I love old wood working tools. I have a great appreciation for them and the craftsman that used them. I'm a former Industrial Arts Teacher turned engineer, now retired. But my grandfathers and great grandfathers were quite talented. I now restore my own historic buildings and live in an 1850 Gothic Revival. As we talk I'm making porch spindles, but all with power tools and imagine how long it would take with hand tools.


----------



## Meanderer (Feb 15, 2020)

Happy homeowners?


----------



## needshave (Feb 15, 2020)

Meanderer, I love your picture! The windows in the upstairs are much the same as the upstairs of ours. I removed all the windows to restore and slowly getting them back together. In between the windows sash (top two which remain stationary, were sandwiched together with horse hair for insulation. The bottom was openable for air circulation)


----------



## RadishRose (Feb 15, 2020)

Meanderer said:


> Happy homeowners?


Wow, that sure looks like the place!


----------



## RadishRose (Feb 15, 2020)

needshave said:


> Meanderer, I love your picture! The windows in the upstairs are much the same as the upstairs of ours. I removed all the windows to restore and slowly getting them back together. In between the windows sash (top two which remain stationary, were sandwiched together with horse hair for insulation. The bottom was openable for air circulation)


Beautiful!!!


----------



## Meanderer (Feb 15, 2020)

RadishRose said:


> Wow, that sure looks like the place!



They should have painted the house, instead of the picture......or maybe both! Here's a link to more info on the Dibble House, or the American Gothic House.  Sorry, if I got off topic.


----------



## Meanderer (Feb 15, 2020)




----------



## Camper6 (Feb 15, 2020)

needshave said:


> I love old wood working tools. I have a great appreciation for them and the craftsman that used them. I'm a former Industrial Arts Teacher turned engineer, now retired. But my grandfathers and great grandfathers were quite talented. I now restore my own historic buildings and live in an 1850 Gothic Revival. As we talk I'm making porch spindles, but all with power tools and imagine how long it would take with hand tools.
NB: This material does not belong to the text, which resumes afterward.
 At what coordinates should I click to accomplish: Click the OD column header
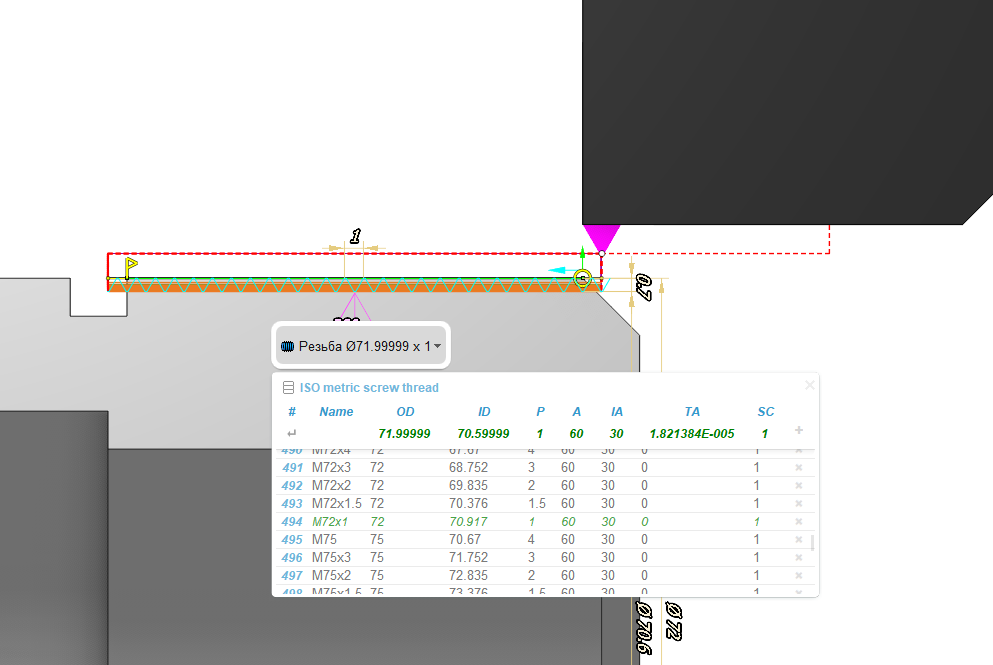point(405,412)
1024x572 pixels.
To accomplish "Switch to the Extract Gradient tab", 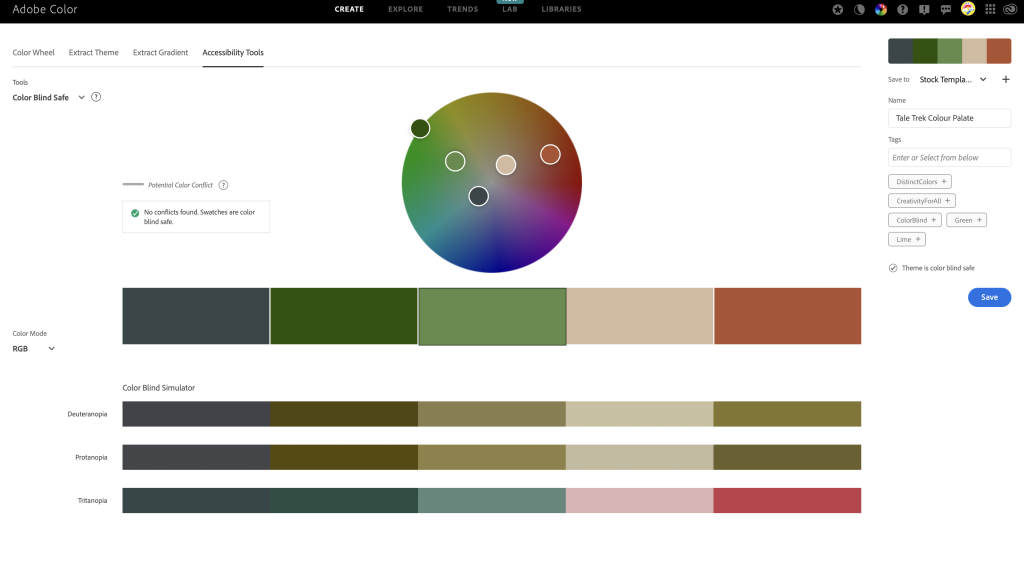I will [160, 52].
And now that we have power tools, all the trim and moldings are plain Jane and not even real wood. Everything is painted landlord grey.


----------



## CarolfromTX (Feb 15, 2020)

My husband would love it. He's probably got most or all of those things, but not anywhere near that organized!


----------



## needshave (Feb 15, 2020)

Camper6 said:


> And now that we have power tools, all the trim and moldings are plain Jane and not even real wood. Everything is painted landlord grey.


Not here!  

 12" tall Oak baseboards planed from rough lumber and shaped to final configuration thru multiple steps and set ups, all in one piece of lumber. Natural finish with multiple coats of poly. Baseboards on any given wall are one piece and not short multiple pieces with finger joints to hold together. Nor are they plastic extrusions designed to look like old expensive wood trim. True classic woodwork is still available, there are still craftsman that produce it and install it, but You have to be willing to pay for it. If instead you elect to go to a cheaper bottom line then, thats what you get. 
 For some of us it's not what is the easiest, its not what is cheapest or even what is available. It's what I deem necessary, what is correct for the property and what I produce to match the original.


----------



## Keesha (Feb 15, 2020)

needshave said:


> Not here!
> 
> 12" tall Oak baseboards planed from rough lumber and shaped to final configuration thru multiple steps and set ups, all in one piece of lumber. Natural finish with multiple coats of poly. Baseboards on any given wall are one piece and not short multiple pieces with finger joints to hold together. Nor are they plastic extrusions designed to look like old expensive wood trim. True classic woodwork is still available, there are still craftsman that produce it and install it, but You have to be willing to pay for it. If instead you elect to go to a cheaper bottom line then, thats what you get.
> For some of us it's not what is the easiest, its not what is cheapest or even what is available. It's what I deem necessary, what is correct for the property and what I produce to match the original.


Thank you.
You saved me typing.
Not here either.


----------



## C'est Moi (Feb 15, 2020)

Pappy said:


> If so, how would you like to be the owner of this woodworking set. Complete and beautiful. Can’t imagine what it would sell for now.
> 
> View attachment 91233


That is FANTASTIC, Pappy.


----------



## Camper6 (Feb 16, 2020)

needshave said:


> Not here!
> 
> 12" tall Oak baseboards planed from rough lumber and shaped to final configuration thru multiple steps and set ups, all in one piece of lumber. Natural finish with multiple coats of poly. Baseboards on any given wall are one piece and not short multiple pieces with finger joints to hold together. Nor are they plastic extrusions designed to look like old expensive wood trim. True classic woodwork is still available, there are still craftsman that produce it and install it, but You have to be willing to pay for it. If instead you elect to go to a cheaper bottom line then, thats what you get.
> For some of us it's not what is the easiest, its not what is cheapest or even what is available. It's what I deem necessary, what is correct for the property and what I produce to match the original.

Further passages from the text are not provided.